DATASET START

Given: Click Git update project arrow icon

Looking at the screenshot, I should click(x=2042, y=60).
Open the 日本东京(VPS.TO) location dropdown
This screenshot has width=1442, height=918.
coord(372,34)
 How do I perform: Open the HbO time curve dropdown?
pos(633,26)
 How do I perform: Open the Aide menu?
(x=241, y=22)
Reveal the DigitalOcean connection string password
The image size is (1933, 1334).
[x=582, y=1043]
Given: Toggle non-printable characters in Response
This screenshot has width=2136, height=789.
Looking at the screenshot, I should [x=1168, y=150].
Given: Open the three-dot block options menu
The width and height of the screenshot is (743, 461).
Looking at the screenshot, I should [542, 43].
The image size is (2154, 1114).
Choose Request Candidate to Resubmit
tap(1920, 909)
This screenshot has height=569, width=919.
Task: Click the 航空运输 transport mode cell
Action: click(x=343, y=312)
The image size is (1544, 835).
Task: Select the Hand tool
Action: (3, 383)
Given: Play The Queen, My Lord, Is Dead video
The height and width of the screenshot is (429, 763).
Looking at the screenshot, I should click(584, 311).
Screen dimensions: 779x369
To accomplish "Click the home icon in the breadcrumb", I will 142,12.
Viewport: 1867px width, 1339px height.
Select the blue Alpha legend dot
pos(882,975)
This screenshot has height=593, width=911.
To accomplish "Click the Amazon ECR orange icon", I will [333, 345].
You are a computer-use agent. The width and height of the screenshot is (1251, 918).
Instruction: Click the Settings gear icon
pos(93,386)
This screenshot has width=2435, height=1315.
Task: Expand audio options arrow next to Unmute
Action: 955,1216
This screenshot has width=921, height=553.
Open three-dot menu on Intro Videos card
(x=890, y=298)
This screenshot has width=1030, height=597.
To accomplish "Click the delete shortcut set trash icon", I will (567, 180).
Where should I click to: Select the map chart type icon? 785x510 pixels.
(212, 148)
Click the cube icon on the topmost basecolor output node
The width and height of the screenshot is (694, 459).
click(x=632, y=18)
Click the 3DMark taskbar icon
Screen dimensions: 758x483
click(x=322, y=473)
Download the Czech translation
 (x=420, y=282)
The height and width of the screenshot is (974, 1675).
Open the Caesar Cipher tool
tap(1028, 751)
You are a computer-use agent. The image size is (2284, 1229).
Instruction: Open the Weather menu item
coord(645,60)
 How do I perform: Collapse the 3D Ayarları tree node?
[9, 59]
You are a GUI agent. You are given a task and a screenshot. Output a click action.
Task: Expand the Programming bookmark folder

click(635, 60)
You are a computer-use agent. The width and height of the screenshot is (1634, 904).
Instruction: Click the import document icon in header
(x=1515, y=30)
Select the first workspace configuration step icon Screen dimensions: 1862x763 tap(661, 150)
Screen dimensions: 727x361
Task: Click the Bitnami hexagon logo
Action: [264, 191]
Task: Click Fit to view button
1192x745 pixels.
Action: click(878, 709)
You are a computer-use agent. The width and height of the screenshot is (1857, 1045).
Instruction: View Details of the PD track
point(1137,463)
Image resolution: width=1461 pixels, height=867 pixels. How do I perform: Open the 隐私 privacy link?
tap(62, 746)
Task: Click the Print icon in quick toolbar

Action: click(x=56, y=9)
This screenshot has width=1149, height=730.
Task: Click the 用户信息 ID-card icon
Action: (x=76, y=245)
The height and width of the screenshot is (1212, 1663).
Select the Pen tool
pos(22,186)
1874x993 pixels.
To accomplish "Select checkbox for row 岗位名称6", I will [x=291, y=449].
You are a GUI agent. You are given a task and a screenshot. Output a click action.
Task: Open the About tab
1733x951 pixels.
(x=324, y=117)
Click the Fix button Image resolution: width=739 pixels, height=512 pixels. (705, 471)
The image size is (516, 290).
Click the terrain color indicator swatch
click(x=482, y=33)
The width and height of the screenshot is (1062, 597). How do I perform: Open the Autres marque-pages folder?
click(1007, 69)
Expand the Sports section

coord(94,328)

DATASET END

WORK ORDER:
Search the records for the string "will" and return every line in which it occurs.

ANSWER FOR THE TASK:
To accomplish "Click the home icon in the breadcrumb", I will 142,12.
To accomplish "Click the Amazon ECR orange icon", I will [333, 345].
To accomplish "Click the delete shortcut set trash icon", I will (567, 180).
To accomplish "Select checkbox for row 岗位名称6", I will [x=291, y=449].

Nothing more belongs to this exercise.